Now that the race to build the super bomb had ended without a clear winner, the focus shifted to a new race to develop faster, more accurate means of delivering nuclear weapons to their targets.

In Washington, Edward Teller found strong support for his argument that nuclear superiority held the key to the nation's survival. He later became a leading advocate of the Strategic Defense Initiative which promised to protect the United States from the very weapon he had helped invent.

Andrei Sakharov, like Teller, continued to work on nuclear arms; but increasingly he found himself in conflict with the Soviet regime. He became the most prominent and outspoken advocate of human rights and democracy in his homeland.
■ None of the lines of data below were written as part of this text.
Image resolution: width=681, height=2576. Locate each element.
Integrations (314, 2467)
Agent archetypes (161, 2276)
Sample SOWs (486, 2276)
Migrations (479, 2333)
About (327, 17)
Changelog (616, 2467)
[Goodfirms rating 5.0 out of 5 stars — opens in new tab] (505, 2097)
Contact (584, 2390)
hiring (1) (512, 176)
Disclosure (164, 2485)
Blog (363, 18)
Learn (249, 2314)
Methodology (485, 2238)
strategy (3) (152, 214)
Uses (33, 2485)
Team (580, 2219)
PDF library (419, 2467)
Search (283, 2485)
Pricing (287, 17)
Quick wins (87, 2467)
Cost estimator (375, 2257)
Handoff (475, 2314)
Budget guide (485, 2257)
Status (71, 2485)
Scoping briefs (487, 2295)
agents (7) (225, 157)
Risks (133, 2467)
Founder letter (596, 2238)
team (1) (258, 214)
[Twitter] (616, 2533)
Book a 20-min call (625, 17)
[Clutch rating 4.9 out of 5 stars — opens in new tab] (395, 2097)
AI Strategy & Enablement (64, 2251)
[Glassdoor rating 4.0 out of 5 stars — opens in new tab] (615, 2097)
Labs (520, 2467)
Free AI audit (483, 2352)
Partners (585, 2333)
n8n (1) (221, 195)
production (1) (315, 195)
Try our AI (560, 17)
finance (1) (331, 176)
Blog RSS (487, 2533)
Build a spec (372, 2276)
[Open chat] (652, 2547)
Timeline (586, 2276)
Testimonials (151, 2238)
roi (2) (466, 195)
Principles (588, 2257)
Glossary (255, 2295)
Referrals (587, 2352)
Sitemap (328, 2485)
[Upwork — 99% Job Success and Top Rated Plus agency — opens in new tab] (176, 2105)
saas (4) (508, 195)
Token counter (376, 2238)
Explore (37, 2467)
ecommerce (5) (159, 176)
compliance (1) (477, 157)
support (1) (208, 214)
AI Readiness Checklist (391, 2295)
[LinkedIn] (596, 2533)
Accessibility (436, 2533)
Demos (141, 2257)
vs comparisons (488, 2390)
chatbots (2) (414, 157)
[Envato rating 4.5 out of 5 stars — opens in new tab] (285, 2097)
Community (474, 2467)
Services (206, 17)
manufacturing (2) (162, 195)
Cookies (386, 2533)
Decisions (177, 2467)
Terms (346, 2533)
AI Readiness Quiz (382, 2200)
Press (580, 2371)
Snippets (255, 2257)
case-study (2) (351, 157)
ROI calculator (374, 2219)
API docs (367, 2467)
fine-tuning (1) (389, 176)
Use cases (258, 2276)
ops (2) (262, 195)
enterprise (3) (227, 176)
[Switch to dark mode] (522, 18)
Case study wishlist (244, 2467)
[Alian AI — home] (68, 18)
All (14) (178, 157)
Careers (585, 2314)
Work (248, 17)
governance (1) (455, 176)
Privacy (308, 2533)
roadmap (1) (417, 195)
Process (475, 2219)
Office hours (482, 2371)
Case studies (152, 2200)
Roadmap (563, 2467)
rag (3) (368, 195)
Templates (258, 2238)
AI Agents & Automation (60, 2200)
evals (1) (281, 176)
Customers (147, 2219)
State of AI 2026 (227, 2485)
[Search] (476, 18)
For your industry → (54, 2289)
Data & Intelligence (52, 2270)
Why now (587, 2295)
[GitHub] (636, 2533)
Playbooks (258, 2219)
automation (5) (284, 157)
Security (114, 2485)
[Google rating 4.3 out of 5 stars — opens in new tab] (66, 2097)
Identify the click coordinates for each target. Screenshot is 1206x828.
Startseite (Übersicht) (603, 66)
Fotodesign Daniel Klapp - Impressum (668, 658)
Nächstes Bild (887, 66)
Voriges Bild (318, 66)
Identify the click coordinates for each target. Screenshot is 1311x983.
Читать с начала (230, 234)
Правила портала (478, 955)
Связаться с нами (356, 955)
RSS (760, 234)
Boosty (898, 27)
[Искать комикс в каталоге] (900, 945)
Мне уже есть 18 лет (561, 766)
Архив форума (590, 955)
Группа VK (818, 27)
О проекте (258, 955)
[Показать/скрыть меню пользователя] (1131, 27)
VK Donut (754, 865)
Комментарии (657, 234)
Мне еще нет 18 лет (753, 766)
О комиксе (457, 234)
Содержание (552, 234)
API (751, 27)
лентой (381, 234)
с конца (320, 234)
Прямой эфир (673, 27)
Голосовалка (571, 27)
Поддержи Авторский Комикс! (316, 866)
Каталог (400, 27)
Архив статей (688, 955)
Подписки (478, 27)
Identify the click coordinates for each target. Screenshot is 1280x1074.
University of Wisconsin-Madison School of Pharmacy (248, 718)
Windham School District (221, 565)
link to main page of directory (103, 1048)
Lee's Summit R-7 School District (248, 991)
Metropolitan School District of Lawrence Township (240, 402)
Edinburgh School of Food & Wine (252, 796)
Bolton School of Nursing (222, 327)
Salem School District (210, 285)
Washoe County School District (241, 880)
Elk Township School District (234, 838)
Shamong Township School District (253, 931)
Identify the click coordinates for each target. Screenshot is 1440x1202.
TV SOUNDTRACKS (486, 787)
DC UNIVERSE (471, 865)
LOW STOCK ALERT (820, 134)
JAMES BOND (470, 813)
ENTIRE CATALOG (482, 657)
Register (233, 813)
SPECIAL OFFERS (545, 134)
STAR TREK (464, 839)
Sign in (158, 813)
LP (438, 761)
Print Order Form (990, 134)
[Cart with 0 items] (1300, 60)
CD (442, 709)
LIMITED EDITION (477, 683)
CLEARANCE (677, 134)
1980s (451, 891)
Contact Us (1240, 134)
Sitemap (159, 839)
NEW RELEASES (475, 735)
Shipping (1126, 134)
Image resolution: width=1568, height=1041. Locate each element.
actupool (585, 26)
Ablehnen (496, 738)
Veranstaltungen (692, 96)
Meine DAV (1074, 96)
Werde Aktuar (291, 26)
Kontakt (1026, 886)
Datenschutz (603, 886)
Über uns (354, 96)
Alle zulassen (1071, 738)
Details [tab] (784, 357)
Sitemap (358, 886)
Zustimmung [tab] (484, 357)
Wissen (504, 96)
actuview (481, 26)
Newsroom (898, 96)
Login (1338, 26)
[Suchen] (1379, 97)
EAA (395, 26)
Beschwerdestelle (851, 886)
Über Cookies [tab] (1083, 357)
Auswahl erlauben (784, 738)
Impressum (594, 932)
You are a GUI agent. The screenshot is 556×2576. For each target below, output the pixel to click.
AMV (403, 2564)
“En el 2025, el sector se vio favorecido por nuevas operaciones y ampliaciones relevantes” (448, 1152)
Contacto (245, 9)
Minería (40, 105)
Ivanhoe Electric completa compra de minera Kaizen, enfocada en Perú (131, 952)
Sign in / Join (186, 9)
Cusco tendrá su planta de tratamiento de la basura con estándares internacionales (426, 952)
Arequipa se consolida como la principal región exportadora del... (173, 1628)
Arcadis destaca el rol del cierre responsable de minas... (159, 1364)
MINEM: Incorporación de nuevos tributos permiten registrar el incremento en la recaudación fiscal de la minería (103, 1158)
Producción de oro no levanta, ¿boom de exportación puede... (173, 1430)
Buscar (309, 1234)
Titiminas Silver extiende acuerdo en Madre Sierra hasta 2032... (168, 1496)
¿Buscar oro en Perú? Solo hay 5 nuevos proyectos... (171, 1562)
Curtis LeMay retired from the Air Force in 1965. He never questioned his belief in large-scale strategic bombing; in his memoirs, he reflected on the unimaginable power of the hydrogen bomb:

"That beautiful devilish pod underneath, clinging as a fierce child against its mother's belly carries all the conventional bomb explosive force of World War II and everything which came before.

"One B-58 can load that concentrated firepower and convey it to any place on the globe, and let it sink down, and let it go off, and bruise the stars and planets and satellites listening in."

Long after the collapse of the Soviet empire, the United States and Russia continued to maintain several thousand nuclear warheads on constant alert. Getting rid of the super, it seemed, was even harder than building it.